Seizures May Be Cities’ Last Hope in Mortgage Crisis
The failure to address crippling household-debt burdens is leading local governments to embrace the radical idea of using eminent domain to seize and write down mortgages.
Over the past month, two cities in California -- Stockton and -- have made moves to file for bankruptcy. They have a combined population of about 500,000, and Stockton is the largest city in U.S. history to file for bankruptcy.
The bankruptcies are largely a result of the unprecedented explosion in mortgage credit during the early 2000s. In research with Atif Mian of Princeton University, we measured exposure to the mortgage-credit boom using the fraction of households in an area with low credit scores as of 2000.
We showed that during the boom, these low-credit-quality areas had an unprecedented increase in mortgage-credit originations driven by private-label securitization, which helped push up house prices to unsustainable levels. During the bust, these areas experienced the worst outcomes, including very high rates of default and foreclosure.
San Bernardino and Stockton fit this pattern. As of 2000, both cities had among the highest proportions of low credit-quality borrowers in California. From 2002 to 2005, mortgage originations grew a stunning 155 percent as house prices climbed 80 percent. The household debt-to-income ratio rose from 2.0 to 3.5.
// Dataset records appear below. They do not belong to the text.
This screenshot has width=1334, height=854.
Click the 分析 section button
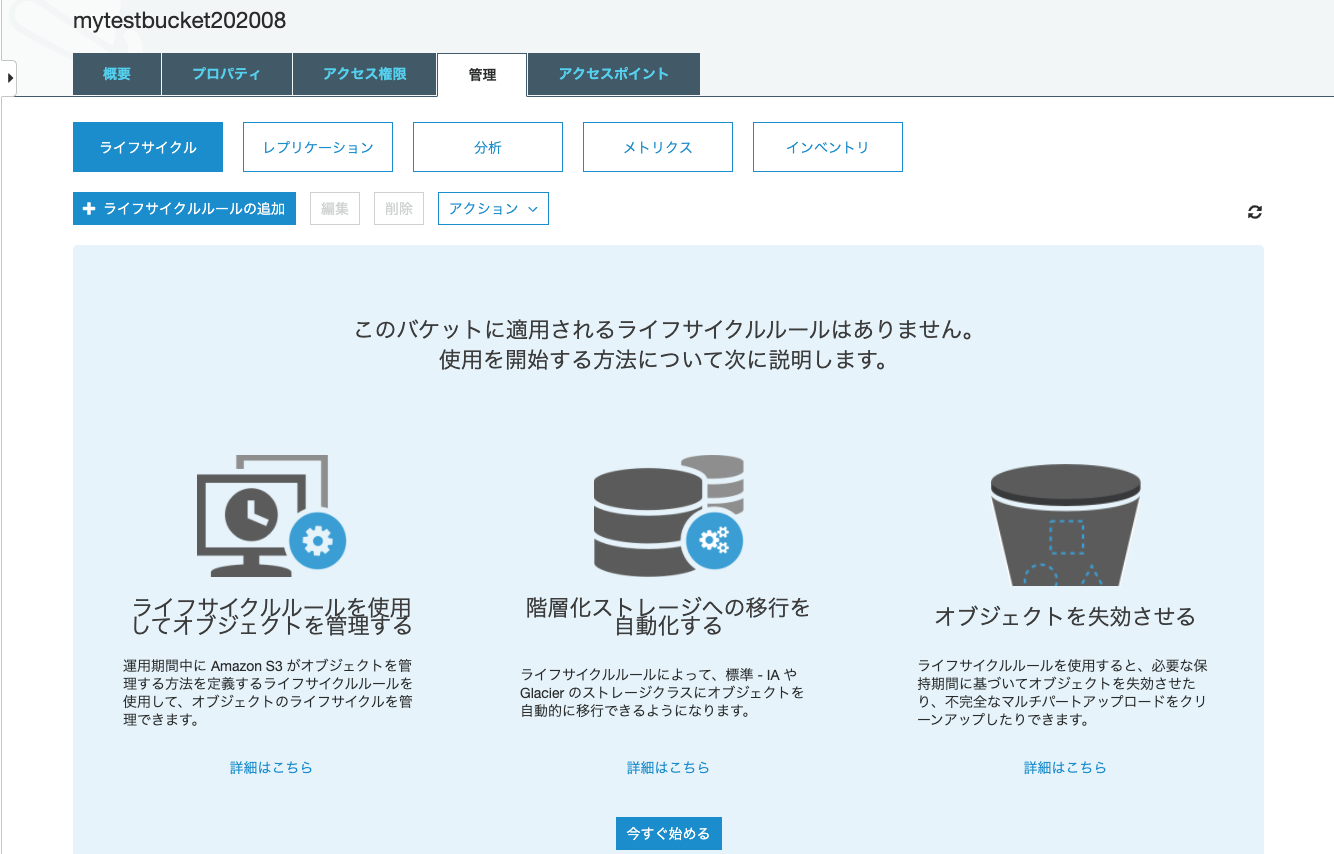[487, 146]
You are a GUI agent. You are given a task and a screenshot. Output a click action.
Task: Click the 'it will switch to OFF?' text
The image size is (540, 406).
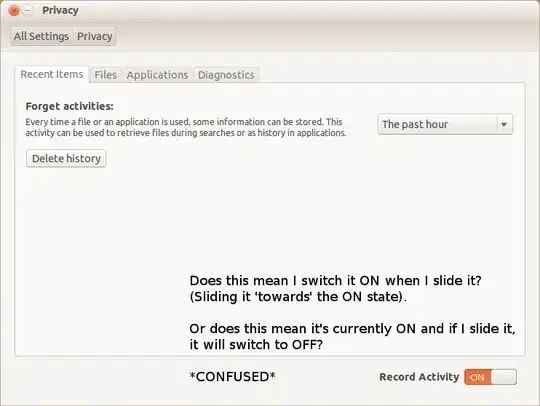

The housing-price boom in these areas proved to be ephemeral: House prices have fallen 57 percent since 2006 and foreclosures have skyrocketed. The default rate on household debt in 2009 in these cities was 33 percent; that is, $1 of every $3 of household debt was in delinquency.
And the damage from housing quickly spread to the rest of the local economy. In these two cities, auto sales have plummeted 50 percent from their 2006 levels (compared with an average 21 percent in other U.S. cities). Employment has declined almost 7 percent (compared with an average 3.7 percent decline in other U.S. cities), and the unemployment rate is 14 percent, about 6 percentage points higher than the national average. With housing values and economic activity collapsing, the cities couldn’t keep up with their debt payments.
Of course, other factors, such as poor city management and big spending, amplified city budget difficulties. But there is little doubt that the mortgage-credit boom played the starring role.
The San Bernardino and Stockton episodes are representative of a national crisis: Crippling household-debt burdens and foreclosures have been dragging down the economy for the past five years. Renegotiation of underwater mortgages by the private sector has been almost nonexistent. Despite strong evidence that frictions related to securitized mortgages are preventing the efficient restructuring of household-debt burdens, policy makers have largely sat on the sidelines.
With local governments feeling directly threatened, some cities have put forth a bold solution: Governments should use eminent-domain powers to buy mortgages, impose losses on bondholders, and write down principal amounts owed by the borrower. The argument is pretty simple: Debt burdens and foreclosures are crushing our cities; private lenders are showing no willingness to renegotiate; and there are no meaningful attempts at the federal level to help. San Bernardino and Stockton are Exhibits A and B.
Using eminent domain to impose losses on bondholders is unquestionably a radical idea. Creditors view such disregard for private contracts as outrageous. If the proposals are successful, it might help debt-ridden cities in the short run. Yet the resulting legal uncertainty might also wreak havoc on credit markets in the future.
At the same time, it is important to recognize how we got to this point. Debt contracts require debtors to bear almost the entire shock when aggregate asset prices decline. The unemployment and household-spending data coming out of places like San Bernardino and Stockton tell us that borrowers are indeed paying a huge price.
There comes a point, however, when it becomes impossible to impose further losses on debtors. And when that happens, creditors are expected to take losses on their positions. This is exactly why restructuring debt contracts is a valuable and important part of the financial system. In corporations and commercial real estate, such restructuring happens every day.
But this isn’t happening in mortgage markets. Even five years after the housing crisis began, the latest estimates suggest that more than 20 percent of properties with a mortgage are underwater, and the amount of underwater mortgage debt is close to $1 trillion. The vast majority of these homeowners haven’t been able to refinance with lower rates. So the lack of renegotiation isn’t just about principal writedowns; lenders haven’t even been willing to allow underwater homeowners to refinance with lower rates.
Bondholders and other creditors are understandably furious at the violation of private contracts implied by the eminent-domain proposals. They shouldn’t be surprised, though. Everyone has a breaking point. Proposals to write down debt will become even more radical unless the private sector shows a greater willingness to renegotiate mortgages.
(Amir Sufi is a professor of finance at the University of Chicago Booth School of Business and a contributor to Business Class. The opinions expressed are his own.)